An excerpt from Dreams at the Threshold by Jeanne Van Bronkorst.
One of the greatest challenges of living through our dying is to open ourselves to each other and connect with each other on an emotional and spiritual level. Some people build that emotional connection with family through their faith; they pray together, read holy books, and talk about their hopes for the life to come. Others find the physical act of caregiving—the intimate acts of washing someone’s body, supporting them as they walk, lifting them, and helping them eat—brings them into an emotional intimacy they had never before imagined. The physical closeness leads to emotional bonding as two people journey on a single path.

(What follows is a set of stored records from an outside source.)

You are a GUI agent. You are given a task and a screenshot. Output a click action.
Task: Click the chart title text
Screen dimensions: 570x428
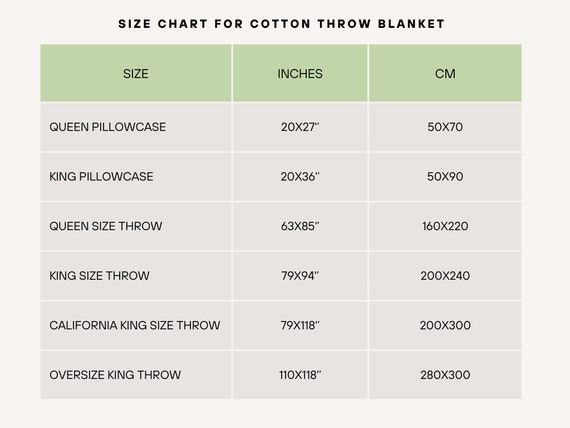tap(281, 24)

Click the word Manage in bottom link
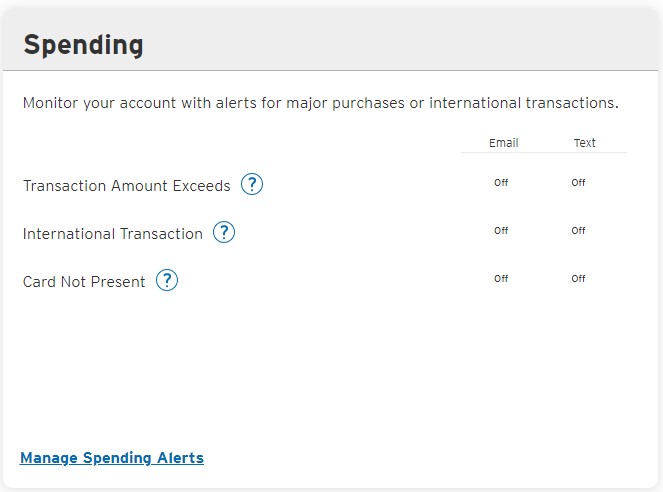tap(49, 458)
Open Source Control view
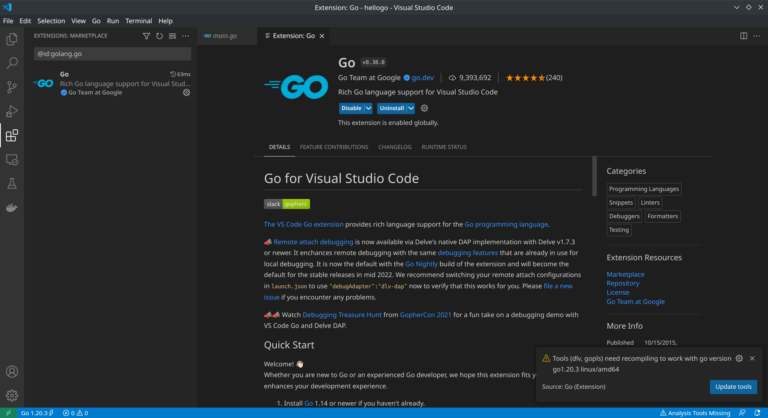This screenshot has width=768, height=418. tap(12, 88)
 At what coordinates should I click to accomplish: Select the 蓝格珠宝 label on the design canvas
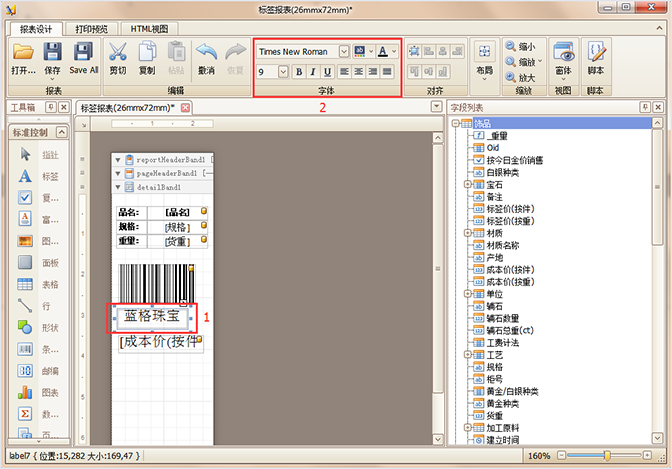tap(152, 316)
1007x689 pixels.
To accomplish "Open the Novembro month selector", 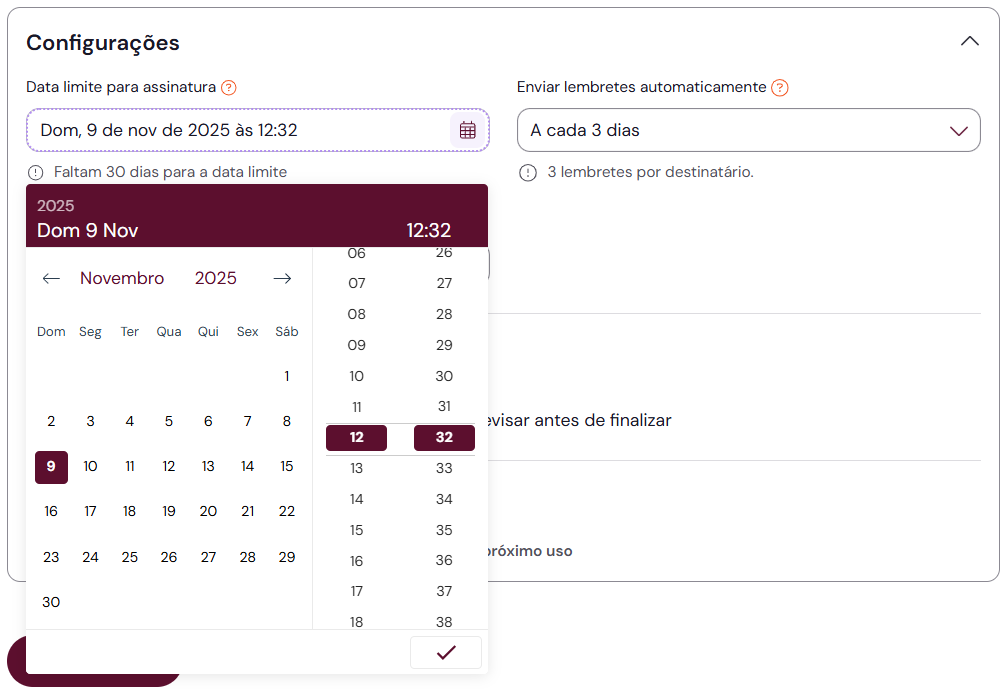I will [122, 279].
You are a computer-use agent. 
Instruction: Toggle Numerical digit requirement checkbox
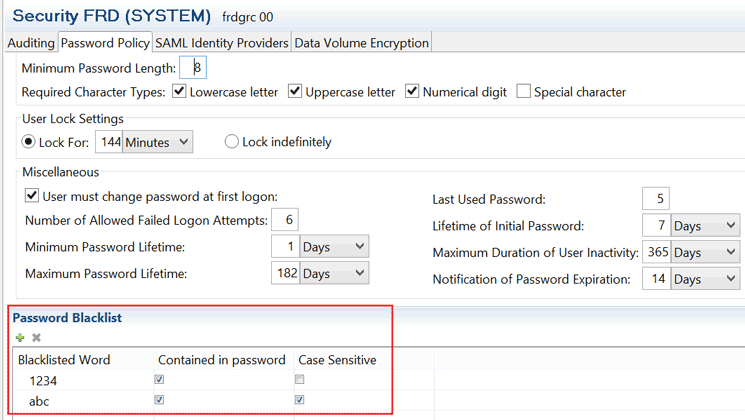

Sharing dreams—even when we don’t agree on what the dreams are where they come from—can be another way to build this emotional closeness. Any dream, big or small, meaningful or nonsensical, can help build precious connections with families when the dreams are shared.
Daniel’s dreams gave him a chance to practice talking with others, and he grew to truly enjoy the company of other people. Before Daniel got sick, he and his wife rarely went out with friends or other family. When he first became ill and his family rallied around him, he was often uncomfortable. He didn’t have much practice in small talk, and all the visiting exhausted him.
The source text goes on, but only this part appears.